My family, like many others out there, tends to make food priority number 2 (out-prioritized only by picking an actual date for the event). Every get-together requires much planning, preparing, delegating, etc - all where food is concerned. Movies and television have painted a picture of Italian families, and their lavish pasta-prevalent meals - entire tables filled with different dishes, and everyone eating together. How many back-yard fiestas have I watched where Hispanic families all come together with table after table of delicious looking food: enchiladas, refried beans, rice, etc.
My dad's family has similar traditions with food - every gathering has to have a menu. My grandfather is German, my grandmother is Irish - so the best I could come up with for a name for us was...Germ-ish (Ir-an just wasn't working for me). Apparently, based on the food selections last weekend, the foods for these combined countries are: butter, sour cream, cream cheese, mayo, sugar and cured meats - with a healthy dose of cheese (oh my God - I LOVE cheese) thrown in for good measure.
We had our annual family trip (Family Fun Weekend, or FFW) up to Breezy Point resort last weekend. I knew going in, it was going to be a challenge. Partially because the the bad food far out-weighs the good, but also because I LOVE the bad food! I tried my best to hold it together, and I think I did OK. Not perfect, but OK - and really - what more could I have expected? I tried to stick to eating, only at meal times (unless my option was fruit - shout out to Cherries!). And when piling up my plate, attempted to keep the servings smaller than usual. It was hard. I had Granny's potato salad and Karlene's chicken salad - which are 2 of my faves - staring me in the face at every meal. I avoided the deep fried taco shells, and opted for a chicken salad. I only drank one of the days, opting for water on the others. I even avoided the snacky crap (dips, chips and crackers). Had my lovely sister Wendy not made multiple bags of crack mix (a bunch of things like crispix, goldfish crackers (only the sweet kinds) and other treats, all with a sweet glaze - and then m & m's thrown in for good measure. It is SO delicious, and SO addicting) I would have been home free!!
I had plans to get up and walk 2 of the mornings that we were up there, but when we had a 6:27am tee time on one of the days, I decided I didn't need to go walk at 5am to get it in. I did go the other morning, in what felt like 900% humidity - so at least I felt like I did something!
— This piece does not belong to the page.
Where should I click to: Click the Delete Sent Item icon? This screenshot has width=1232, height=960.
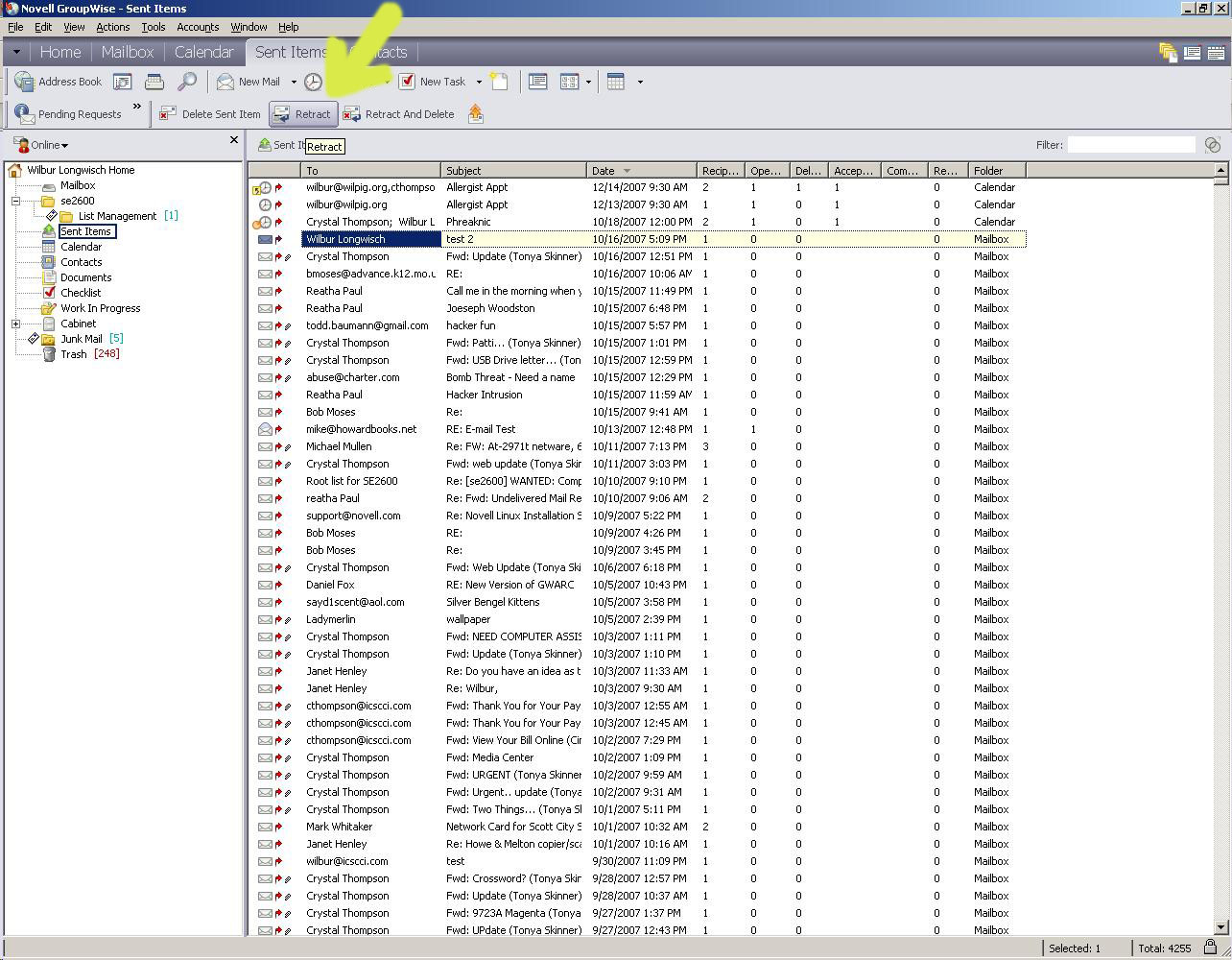click(x=168, y=114)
Since before I left for fat camp, I have been nervous about this vacation, because I know it is typically crap (delicious, but not nutritionally sound) food and a ton of booze. That works just fine for the rest of my much tinier, much more fit family. This is what all of that fat camp training was for. Being responsible for myself and my decisions. I can't expect the world around me to completely change and adapt to me - I have to do that for myself. The weeks prior to going to FFW had been less than stellar for me - I wasn't making the best food decisions on my own. It was time to reign it in, and I think I did a pretty good job while surrounded by temptation. The great news is, it got me started on making better decisions - so I could carry that over to my return home. I had completely cleaned out my fridge prior to leaving - and was determined to recreate my "safe haven" upon my return. With no tubs of cheese, potatoes, etc staring me the face - I am happy to report that I am slowly but surely getting back on track.
While at FC, they kept reinforcing the myth that this needed to be an all-or-nothing deal. If I went off program for a while (or 2ish months) I was destined to fail, and might as well give up. That had been my experience before FC. If I wasn't able to do 100%, I might as well do zero. They were right.
So I have survived what I perceived to be my largest hurdle, and I have exceeded my own expectations. What more can you really ask of yourself? I am proud of myself! I can be responsible for my own actions, and sometimes I am stronger than I think I am.